Young faces of an old war: Unearthed photos of the Korean War show what the three-year conflict really looked like

Check out Life magazine to see the photos.

From Daily Mail Online: Young faces of an old war: Unearthed photos of the Korean War show what the three-year conflict really looked like
The formal end of the war in Iraq earlier this month brings nine years of fighting in the country to a close. The images of war for much of the past decade have been largely filled with the sand of the Middle East.

But because of recently-released photos of the Korean War, the public can now visit a past battlefield from the past.

LIFE magazine published a collection of never-before-seen photos from the front lines of the three-year conflict that resulted in around 700,000 deaths.

Tensions in the region lingered after the Cold War, and the peninsula was divided on the 38th parallel.

The North turned Communist in 1948- which they have remained since- and the emotional and philosophical conflicts between the two countries turned physical on June 25, 1950.

In keeping with existing treaties that said that the United Nations would defend the South if they were attacked, and China and America were the biggest contributors of troops.

As a result, America- and all of the allies- paid a high toll for the fight in terms of human life. They lost 36,516 troops by the year the war ended in 1953.

The United Kingdom was the only European contributor and they lost 1,109 troops. Nearby Turkey lost 721 troops and the Canadians lost 516 troops.
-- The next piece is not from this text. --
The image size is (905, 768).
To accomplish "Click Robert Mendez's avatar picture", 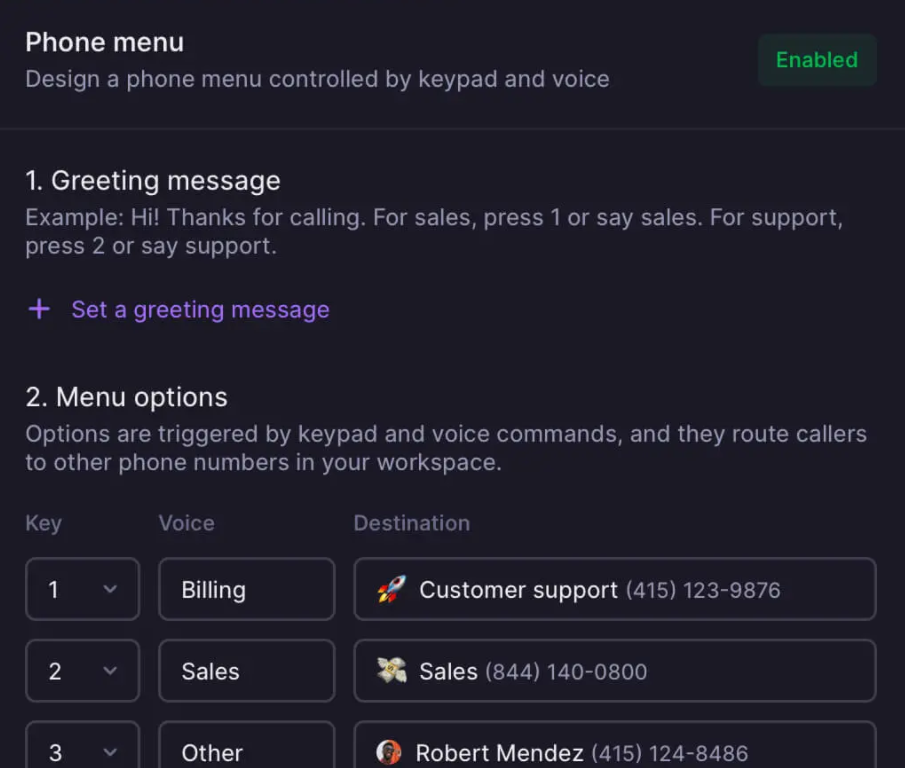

Australia

The biggest ally victim was China who LIFE estimates lost anywhere between 200,000 and 400,000 soldiers during the conflict.

Of those directly involved in the conflict, the North had more fatalities than the South, with each country loosing 215,000 and 137,899 respectively.

Many of the shots released by LIFE were done by the magazine's star photojournalist Margaret Bourke-White.

Ms Bourke-White was the magazine's first female journalist and her photo was the one that graced the inaugural issue in 1936.

In a rare move, one of the pictures even shows Ms Bourke-White interacting with her subjects, giving the viewer a sense of what the relationships on the front lines were really like.